##### Records for the exercise #####
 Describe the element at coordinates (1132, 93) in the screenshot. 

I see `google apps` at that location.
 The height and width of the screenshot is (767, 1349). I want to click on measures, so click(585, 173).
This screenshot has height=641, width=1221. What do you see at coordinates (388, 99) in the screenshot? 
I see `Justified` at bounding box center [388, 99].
#####
##### Records for the exercise #####
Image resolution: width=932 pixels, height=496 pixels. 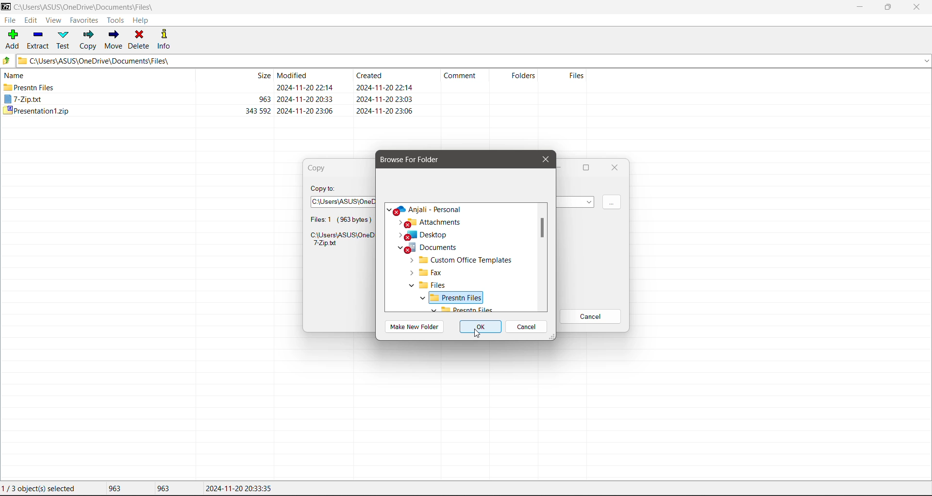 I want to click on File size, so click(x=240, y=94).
#####
##### Records for the exercise #####
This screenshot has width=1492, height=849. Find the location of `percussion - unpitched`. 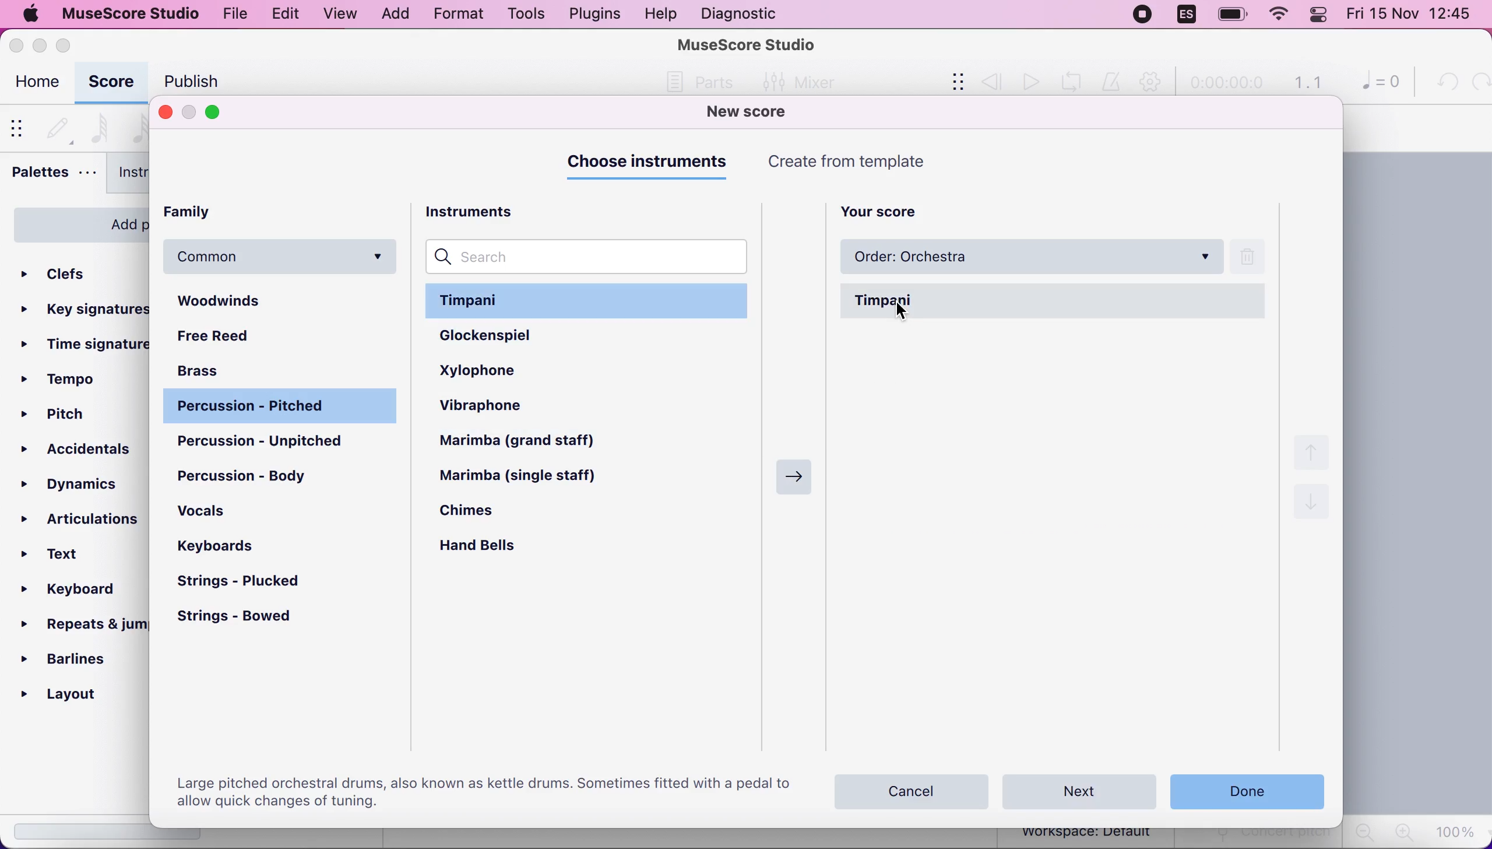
#####
◆ Problem details
Could you copy, word for word, everything from the line containing "This screenshot has height=641, width=1221." down through the line containing "center [388, 99].", including both of those lines?

◆ Reply
This screenshot has height=641, width=1221. What do you see at coordinates (388, 99) in the screenshot? 
I see `Justified` at bounding box center [388, 99].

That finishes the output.